4. Improving the oncolytic efficacy and safety of MV strains
Preclinical testing of oncolytic MV strains has been performed in multiple solid and hematologic tumor models. These include: adult acute lymphoblastic leukemia and chronic lymphocytic leukemia [58,59], adult T cell leukemia/lymphoma [60], atypical teratoid rhabdoid tumor [61], breast cancer [44,62], cholangiocarcinoma [63], colorectal cancer [64], cutaneous T cell lymphoma [65], gliomas [66], head and neck squamous cell cancer [67], hepatoblastoma [68], hepatocellular cancer [51], lung cancer [64,69,70], malignant peripheral nerve sheath tumor [71], mantle cell lymphoma [72], medulloblastoma [53,73,74], melanoma [75,76], mesothelioma [77,78], multiple myeloma [47,79], non-Hodgkin’s lymphoma [80], osteosarcoma [81], ovarian cancer [52,82,83], pancreatic cancer [49,50,84], prostate cancer [45,85], renal cell carcinoma [86], rhabdomyosarcoma [87], and splenic marginal zone lymphoma [88].
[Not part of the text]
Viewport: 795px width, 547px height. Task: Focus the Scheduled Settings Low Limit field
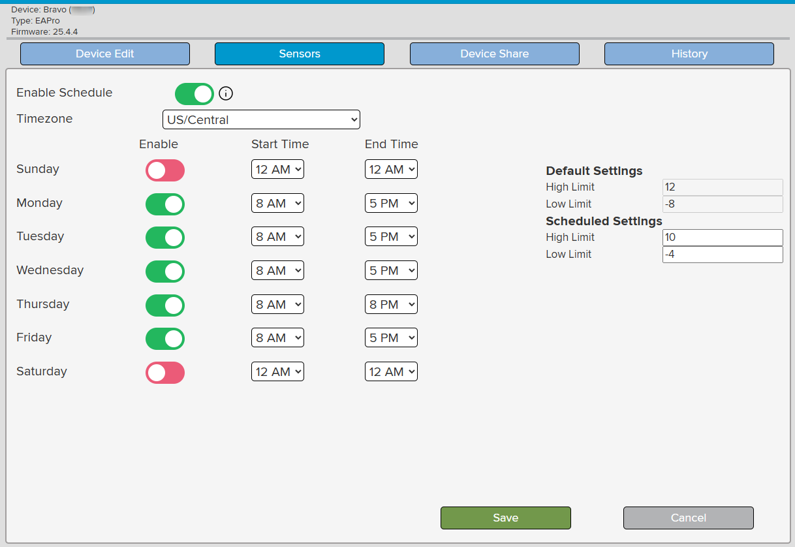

Different approaches have been employed to further amplify oncolytic efficacy or enhance specificity. These include viral-specific modifications such as targeting, arming, and shielding [89]. Targeting strategies are genetic modifications aimed at enhancing cancer specific tropism. Arming of the MV strains involves the insertion of genes to enhance therapeutic potency via prodrug convertases or production of therapeutic proteins. Shielding protects the virus from the host innate and cellular immune response. Conversely, combinatorial approaches could be used to augment the oncolytic efficacy of the virus. In most of the approaches discussed here, the NSe strain of the Edmonston vaccine lineage was employed as the backbone for the modifications.
4.1. Viral targeting
Targeting aims to enhance the specificity of the virus against tumor cells. This can improve the efficacy and limits potential harm to normal cells. Viral targeting of the viruses can be accomplished by enhancing the entry of oncolytic strains through receptors specific to the cancer cells. Conversely, one may employ a post-entry strategy, where the cytopathic effect of the oncolytic virus is exerted only in an environment of tumor cells overexpressing the desired trigger.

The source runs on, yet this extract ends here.